* [CONSIGNES]:
Répondez à ces questions à partir du texte sur Marcel Griaule et les Dogons :
1. De quel pays sont les Dogons ?
2. Auprès de qui Griaule a-t-il réalisé ses longs entretiens ?
3. Dans la conclusion de Griaule, à la cosmogonie de qui celle des Dogons est-elle comparée ?

Marcel Griaule a cherché à mettre en évidence la grande sophistication et la cohérence remarquable du ‘système de pensée’ des Dogons du Mali.

A partir de longs entretiens réalisés auprès d’une seule personne, un vieux chasseur aveugle, avec lequel il a conversé pendant de nombreuses journées, il a rendu compte des réponses de ce vieil homme comme de la quintessence du ‘système de pensée’ dogon.

Marcel Griaule s’attache ensuite à récuser l’idée qu’il s’agit chez Ogotemmêli de « spéculation individuelle d’intérêt secondaire », en cherchant à faire valoir au contraire la représentativité d’Ogotemmêli, dont il soutient qu’il en connaît certes davantage sur le système religieux dogon que bien d’autres Dogons, mais que cette différence est à comprendre comme une connaissance approfondie d’un système partagé par tous de façon latente, et non comme une élaboration qui pourrait se ramener à une forme de « spéculation individuelle ». Et Griaule poursuit même en soutenant que la complexité de la ‘cosmogonie’ dogon telle qu’elle lui a été révélée par Ogotemmêli ne correspond pas à un cas isolé.

La conclusion de Griaule est sans ambiguïté : les Dogons possèdent « une cosmogonie aussi riche que celle d’Hésiode ». Face au racisme colonial, l’entreprise de réhabilitation symbolique entreprise par Griaule à travers cet ouvrage est d’une certaine manière louable. Ils n’en reste pas moins que les travaux de recherche ultérieurs menés sur les Dogons laissent plutôt penser qu’il s’agissait bien dans le chef d’Ogotemmêli de spéculation individuelle.

* [LISTE]:
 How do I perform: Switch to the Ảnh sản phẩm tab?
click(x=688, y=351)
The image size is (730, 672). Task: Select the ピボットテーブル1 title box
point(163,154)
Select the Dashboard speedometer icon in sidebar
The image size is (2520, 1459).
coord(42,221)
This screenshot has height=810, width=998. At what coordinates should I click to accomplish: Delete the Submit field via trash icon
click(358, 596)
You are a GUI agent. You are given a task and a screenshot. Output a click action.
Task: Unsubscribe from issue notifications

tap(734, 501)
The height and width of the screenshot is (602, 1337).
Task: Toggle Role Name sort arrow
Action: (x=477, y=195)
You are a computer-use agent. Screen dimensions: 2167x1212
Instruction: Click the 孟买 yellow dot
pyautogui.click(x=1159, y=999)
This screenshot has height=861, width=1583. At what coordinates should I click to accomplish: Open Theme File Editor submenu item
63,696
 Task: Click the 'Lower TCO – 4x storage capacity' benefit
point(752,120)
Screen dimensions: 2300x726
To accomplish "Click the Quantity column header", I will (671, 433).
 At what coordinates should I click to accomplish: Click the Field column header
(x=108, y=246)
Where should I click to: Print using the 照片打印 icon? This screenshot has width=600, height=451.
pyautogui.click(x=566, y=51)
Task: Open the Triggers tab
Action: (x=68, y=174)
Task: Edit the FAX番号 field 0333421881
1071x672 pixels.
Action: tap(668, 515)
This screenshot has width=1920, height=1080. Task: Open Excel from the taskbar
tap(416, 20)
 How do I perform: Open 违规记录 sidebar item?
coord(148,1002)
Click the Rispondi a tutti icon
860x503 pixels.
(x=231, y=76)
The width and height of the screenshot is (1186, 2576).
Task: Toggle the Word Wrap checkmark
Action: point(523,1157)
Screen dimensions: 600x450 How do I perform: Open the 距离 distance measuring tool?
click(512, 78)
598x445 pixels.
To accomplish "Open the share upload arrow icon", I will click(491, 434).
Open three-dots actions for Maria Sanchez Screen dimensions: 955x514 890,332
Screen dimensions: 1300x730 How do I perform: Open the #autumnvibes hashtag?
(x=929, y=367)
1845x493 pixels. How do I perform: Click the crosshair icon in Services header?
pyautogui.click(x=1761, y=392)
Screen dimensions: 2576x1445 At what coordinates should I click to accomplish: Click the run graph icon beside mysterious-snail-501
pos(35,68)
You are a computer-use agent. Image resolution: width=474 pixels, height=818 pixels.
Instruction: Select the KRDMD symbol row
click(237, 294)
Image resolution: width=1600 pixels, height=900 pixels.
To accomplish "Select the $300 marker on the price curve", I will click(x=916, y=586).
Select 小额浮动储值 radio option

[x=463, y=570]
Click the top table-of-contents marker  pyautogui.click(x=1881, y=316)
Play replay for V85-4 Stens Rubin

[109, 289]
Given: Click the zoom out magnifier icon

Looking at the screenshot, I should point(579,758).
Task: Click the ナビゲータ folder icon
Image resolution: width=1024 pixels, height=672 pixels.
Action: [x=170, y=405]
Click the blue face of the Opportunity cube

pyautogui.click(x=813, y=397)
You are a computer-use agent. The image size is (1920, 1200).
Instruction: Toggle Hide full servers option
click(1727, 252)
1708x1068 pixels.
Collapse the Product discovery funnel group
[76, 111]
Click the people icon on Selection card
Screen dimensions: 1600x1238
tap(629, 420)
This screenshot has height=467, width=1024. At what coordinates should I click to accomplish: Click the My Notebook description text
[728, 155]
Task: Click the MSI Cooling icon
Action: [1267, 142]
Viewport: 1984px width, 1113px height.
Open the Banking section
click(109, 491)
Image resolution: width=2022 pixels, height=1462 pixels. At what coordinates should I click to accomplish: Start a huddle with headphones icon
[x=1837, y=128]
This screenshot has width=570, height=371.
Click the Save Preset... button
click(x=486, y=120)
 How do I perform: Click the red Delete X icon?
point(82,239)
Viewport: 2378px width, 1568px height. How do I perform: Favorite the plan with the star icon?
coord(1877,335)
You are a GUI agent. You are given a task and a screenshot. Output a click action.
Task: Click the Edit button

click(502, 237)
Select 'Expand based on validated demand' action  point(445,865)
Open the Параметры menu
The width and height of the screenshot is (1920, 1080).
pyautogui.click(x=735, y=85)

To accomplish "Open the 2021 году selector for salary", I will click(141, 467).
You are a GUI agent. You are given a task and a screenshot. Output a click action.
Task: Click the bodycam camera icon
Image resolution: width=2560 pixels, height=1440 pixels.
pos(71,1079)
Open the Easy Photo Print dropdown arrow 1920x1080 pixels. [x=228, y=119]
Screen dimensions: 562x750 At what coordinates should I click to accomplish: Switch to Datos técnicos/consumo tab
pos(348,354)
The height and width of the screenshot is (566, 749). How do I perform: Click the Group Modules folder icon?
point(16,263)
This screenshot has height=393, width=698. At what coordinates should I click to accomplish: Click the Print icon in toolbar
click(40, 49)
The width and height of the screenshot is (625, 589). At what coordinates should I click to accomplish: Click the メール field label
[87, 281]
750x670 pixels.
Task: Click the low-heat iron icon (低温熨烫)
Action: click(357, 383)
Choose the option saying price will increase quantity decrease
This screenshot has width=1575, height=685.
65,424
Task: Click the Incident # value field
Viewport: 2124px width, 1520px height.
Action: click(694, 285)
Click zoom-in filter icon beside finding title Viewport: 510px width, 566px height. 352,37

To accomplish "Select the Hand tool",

* [RÉPONSE]:
1. Du Mali.
2. Auprès d'une seule personne, un vieux chasseur aveugle.
3. À celle d'Hésiode.